Исторический контекст
Идея обучения с учителем восходит к ранним работам в области искусственного интеллекта и статистики. В 1950–1960‑х годах появились первые алгоритмы, использующие размеченные данные — например, перцептрон Фрэнка Розенблатта (1958). В последующие десятилетия метод развивался благодаря появлению новых алгоритмов (логистическая регрессия, метод опорных векторов, решающие деревья) и росту объёмов данных. В 2000–2010‑х годах обучение с учителем стало ключевым подходом в глубоком обучении, особенно в задачах компьютерного зрения и обработки естественного языка.
Смежные понятия и различия
- Обучение без учителя — модель работает с неразмеченными данными, ищет скрытые структуры или группировки (кластеризацию), не имея «правильных» ответов.

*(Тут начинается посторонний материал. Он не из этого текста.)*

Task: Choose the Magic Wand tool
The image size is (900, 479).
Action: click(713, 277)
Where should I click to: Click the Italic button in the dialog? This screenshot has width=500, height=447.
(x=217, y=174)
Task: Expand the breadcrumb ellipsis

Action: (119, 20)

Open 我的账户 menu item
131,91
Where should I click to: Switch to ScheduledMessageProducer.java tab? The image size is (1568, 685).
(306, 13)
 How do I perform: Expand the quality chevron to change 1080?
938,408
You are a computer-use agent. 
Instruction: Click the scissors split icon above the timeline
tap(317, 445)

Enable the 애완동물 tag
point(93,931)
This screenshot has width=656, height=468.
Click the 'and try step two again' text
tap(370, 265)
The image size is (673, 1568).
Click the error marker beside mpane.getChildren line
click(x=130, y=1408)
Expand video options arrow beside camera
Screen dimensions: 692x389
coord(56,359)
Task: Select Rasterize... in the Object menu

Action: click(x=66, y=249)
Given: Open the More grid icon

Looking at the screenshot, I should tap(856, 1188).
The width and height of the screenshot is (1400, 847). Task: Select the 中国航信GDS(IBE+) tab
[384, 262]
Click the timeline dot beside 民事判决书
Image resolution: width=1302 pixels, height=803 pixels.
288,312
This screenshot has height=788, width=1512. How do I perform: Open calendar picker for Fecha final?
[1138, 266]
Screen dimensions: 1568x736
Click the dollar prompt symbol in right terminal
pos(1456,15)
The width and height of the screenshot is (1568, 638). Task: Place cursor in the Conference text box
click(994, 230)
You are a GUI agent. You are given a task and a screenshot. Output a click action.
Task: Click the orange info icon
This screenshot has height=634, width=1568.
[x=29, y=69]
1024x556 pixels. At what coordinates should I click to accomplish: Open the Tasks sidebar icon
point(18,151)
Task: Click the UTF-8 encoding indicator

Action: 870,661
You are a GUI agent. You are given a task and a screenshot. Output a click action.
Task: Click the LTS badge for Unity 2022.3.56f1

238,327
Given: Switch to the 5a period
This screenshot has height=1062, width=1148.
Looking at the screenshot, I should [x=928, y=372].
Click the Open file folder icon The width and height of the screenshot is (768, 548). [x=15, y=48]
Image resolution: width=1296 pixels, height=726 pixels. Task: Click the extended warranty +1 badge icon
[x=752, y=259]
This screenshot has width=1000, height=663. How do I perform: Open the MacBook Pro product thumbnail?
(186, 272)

- Обучение с подкреплением — модель учится, взаимодействуя со средой и получая обратную связь в виде наград/штрафов, а не готовых меток.
- Полуобучение (semi-supervised learning) — комбинация размеченных и неразмеченных данных: модель использует немного размеченных примеров и много неразмеченных, чтобы улучшить обобщение.
Примеры использования
- классификация изображений (например, сеть ResNet определяет, что на фото — кошка или собака);
- распознавание речи (модели типа Wav2Vec преобразуют аудио в текст, опираясь на размеченные аудиозаписи с транскрипциями);
- анализ тональности текста (модель определяет, положительный или отрицательный отзыв, на основе размеченных примеров);
- прогнозирование цен (регрессионные модели предсказывают стоимость недвижимости, обучаясь на данных с известными ценами).
Популярные реализации и архитектуры
- логистическая регрессия;
- метод опорных векторов (SVM);
- случайные леса (Random Forest);
- свёрточные нейронные сети (CNN) для изображений;
- трансформеры (например, BERT) для текста.